Sars-CoV-2 wird also nicht nur von den Superspreadern verbreitet. Sie spielen aber eine grosse Rolle, was aus epidemiologischer Sicht eine gute Nachricht ist.

Denn das Superspreading ist zwar problematisch, weil es schnell zu einem explosionsartigen Ausbruch kommen kann. «Aber der Vorteil ist, dass man es oft rasch erkennt», erklärt der Berner Epidemiologe Christian Althaus, der das Phänomen seit Jahren erforscht. «Man kann die Infizierten isolieren und ihre Kontakte schnell in Quarantäne setzen.» Dies verhindert wirksam weitere Infektionen.

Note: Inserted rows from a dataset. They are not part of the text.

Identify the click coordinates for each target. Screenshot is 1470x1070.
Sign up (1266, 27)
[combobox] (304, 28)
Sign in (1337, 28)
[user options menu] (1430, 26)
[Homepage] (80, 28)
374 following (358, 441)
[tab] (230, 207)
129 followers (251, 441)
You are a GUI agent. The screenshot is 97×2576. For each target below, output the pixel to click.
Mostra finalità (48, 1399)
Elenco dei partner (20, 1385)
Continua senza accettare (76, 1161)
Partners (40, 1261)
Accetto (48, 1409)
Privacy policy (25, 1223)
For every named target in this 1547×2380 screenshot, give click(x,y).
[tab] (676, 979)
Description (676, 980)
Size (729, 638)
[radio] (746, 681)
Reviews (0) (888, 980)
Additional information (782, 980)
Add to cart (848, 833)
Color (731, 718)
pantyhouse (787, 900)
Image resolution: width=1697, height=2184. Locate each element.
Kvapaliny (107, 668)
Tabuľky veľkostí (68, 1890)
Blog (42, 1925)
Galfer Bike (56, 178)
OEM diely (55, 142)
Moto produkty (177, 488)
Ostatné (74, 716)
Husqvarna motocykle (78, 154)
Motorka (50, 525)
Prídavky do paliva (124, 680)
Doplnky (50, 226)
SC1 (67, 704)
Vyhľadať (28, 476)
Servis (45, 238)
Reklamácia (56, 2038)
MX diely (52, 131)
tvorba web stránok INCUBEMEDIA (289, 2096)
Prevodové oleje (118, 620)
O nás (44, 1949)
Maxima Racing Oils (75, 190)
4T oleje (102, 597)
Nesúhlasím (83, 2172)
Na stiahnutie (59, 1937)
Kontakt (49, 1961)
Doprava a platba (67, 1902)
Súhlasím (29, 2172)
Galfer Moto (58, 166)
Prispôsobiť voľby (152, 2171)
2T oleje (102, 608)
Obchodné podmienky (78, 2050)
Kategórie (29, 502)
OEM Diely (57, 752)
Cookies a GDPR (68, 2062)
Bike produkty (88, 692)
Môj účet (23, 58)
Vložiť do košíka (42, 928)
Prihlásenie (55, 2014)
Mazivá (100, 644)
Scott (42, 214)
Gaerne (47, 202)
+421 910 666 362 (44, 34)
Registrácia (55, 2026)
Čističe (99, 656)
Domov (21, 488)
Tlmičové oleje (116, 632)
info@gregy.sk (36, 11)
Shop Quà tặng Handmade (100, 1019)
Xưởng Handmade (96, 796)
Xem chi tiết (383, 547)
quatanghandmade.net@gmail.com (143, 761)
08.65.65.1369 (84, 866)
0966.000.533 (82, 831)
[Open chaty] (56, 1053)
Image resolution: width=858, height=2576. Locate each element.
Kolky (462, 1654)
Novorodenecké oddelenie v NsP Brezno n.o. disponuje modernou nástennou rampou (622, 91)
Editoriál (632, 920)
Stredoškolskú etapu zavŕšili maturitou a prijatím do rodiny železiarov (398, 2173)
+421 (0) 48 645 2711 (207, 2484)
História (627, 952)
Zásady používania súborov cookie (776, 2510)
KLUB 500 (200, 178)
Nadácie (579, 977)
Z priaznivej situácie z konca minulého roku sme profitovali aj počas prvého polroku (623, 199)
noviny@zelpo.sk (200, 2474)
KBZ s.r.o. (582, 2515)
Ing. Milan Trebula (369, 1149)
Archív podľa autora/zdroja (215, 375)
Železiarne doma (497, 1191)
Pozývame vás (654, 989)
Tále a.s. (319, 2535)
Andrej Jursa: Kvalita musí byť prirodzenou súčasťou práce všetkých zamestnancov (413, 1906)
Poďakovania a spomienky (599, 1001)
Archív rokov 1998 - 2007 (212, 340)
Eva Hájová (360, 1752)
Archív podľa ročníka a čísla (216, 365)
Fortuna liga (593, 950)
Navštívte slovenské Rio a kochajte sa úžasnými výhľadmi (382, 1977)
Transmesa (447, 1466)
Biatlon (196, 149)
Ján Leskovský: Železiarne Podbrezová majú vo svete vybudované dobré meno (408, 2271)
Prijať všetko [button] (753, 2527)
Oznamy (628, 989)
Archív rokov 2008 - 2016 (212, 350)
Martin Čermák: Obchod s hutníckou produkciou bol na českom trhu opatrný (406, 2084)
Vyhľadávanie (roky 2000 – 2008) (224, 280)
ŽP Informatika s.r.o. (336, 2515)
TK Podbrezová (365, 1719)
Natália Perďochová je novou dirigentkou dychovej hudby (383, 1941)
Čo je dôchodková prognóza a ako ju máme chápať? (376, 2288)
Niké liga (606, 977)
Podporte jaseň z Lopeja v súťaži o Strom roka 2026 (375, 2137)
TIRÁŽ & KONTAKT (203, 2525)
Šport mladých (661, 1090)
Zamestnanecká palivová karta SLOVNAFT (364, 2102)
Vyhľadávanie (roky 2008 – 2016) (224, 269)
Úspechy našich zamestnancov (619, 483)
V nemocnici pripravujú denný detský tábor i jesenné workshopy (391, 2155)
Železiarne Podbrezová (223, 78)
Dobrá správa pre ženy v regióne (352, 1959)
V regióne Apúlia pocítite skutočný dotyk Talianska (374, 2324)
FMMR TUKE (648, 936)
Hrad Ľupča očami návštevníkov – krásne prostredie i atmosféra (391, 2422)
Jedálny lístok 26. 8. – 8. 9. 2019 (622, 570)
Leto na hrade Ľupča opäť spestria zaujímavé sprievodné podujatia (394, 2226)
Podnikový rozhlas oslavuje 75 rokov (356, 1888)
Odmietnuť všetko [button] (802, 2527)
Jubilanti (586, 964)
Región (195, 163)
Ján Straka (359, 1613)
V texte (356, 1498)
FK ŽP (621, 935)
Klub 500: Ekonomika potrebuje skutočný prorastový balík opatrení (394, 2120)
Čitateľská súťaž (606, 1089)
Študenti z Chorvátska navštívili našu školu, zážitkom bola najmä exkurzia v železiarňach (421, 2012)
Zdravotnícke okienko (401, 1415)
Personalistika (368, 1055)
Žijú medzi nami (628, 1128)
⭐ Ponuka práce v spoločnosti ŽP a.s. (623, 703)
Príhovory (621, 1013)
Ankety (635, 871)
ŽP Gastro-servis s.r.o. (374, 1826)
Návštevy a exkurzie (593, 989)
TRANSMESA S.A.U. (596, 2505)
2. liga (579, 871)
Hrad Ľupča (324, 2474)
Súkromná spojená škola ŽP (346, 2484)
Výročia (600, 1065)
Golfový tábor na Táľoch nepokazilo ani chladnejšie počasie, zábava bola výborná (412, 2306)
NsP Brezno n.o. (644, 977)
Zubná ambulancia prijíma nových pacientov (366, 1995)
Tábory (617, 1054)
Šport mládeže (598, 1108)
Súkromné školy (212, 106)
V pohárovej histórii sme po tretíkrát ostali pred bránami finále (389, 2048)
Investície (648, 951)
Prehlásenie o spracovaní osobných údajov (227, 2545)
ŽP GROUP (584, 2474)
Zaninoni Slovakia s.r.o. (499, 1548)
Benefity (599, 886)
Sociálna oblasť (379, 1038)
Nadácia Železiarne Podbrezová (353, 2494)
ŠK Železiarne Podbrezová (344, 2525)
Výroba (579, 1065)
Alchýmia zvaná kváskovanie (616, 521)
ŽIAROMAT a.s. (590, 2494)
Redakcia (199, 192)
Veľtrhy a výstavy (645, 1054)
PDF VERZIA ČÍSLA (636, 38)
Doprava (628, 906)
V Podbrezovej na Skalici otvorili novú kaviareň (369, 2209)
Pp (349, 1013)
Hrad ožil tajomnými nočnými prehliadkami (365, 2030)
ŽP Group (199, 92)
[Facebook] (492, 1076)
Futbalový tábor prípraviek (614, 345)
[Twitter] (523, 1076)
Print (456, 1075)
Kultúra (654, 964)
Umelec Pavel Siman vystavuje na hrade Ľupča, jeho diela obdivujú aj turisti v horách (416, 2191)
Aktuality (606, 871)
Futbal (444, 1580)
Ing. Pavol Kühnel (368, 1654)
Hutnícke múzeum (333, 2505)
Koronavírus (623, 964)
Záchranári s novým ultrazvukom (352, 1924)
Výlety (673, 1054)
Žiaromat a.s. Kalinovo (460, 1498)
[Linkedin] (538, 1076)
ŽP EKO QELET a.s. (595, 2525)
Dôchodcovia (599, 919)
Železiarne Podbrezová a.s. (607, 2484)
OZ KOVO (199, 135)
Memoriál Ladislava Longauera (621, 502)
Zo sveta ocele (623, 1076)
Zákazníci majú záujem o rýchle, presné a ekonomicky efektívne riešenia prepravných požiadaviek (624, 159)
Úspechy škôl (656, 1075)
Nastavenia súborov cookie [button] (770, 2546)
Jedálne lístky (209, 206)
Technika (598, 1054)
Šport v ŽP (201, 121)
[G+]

Und auch wenn einzelne Kontaktpersonen durch die Maschen fallen, verursachen diese mit grosser Wahrscheinlichkeit keine neuen Coronaausbrüche. Denn obwohl prinzipiell jeder infizierte Mensch zum Superspreader werden kann, müssen dafür doch einige – problemlos beeinflussbare – Faktoren zusammenkommen.

Die Infektiologin Sarah Tschudin Sutter ist Mitglied der wissenschaftlichen Codiv-19-Arbeitsgruppe des Bunds, die sich intensiv mit Superspreadig-Events befasst. «Wenn man in ein Setting geht, wo sehr viele Leute auf engem Raum viele soziale Kontakte haben, womöglich noch in einer schlecht belüfteten Location, dann ist das die optimale Voraussetzung für solche Übertragungen.»

Japan beispielsweise hat bereits auf diese Erkenntnisse reagiert. Regierung und Gesundheitsbehörden haben ihre Massnahmen gezielt auf die Verhinderung von Clusterbildungen ausgerichtet. Der Appell an die Bevölkerung: Sich nicht in geschlossenen ungelüfteten Räumen aufhalten, Ansammlungen vermeiden, bei Treffen Abstand halten. Auf Verbote wird weitgehend verzichtet – mit Erfolg, wie die aktuellen Infektionszahlen zeigen.

Für Sarah Tschudin Suter ist das ein Ansatz, den man auch in der Schweiz noch stärker gewichten sollte. Gleichzeitig würde sie auf eine noch konsequentere Kontaktverfolgung setzen: «Es lohnt sich, bei solchen Clustern in die Tiefe zu gehen, um möglichst alle Kontaktpersonen zu finden und weitere Ansteckungen im Keim zu ersticken.»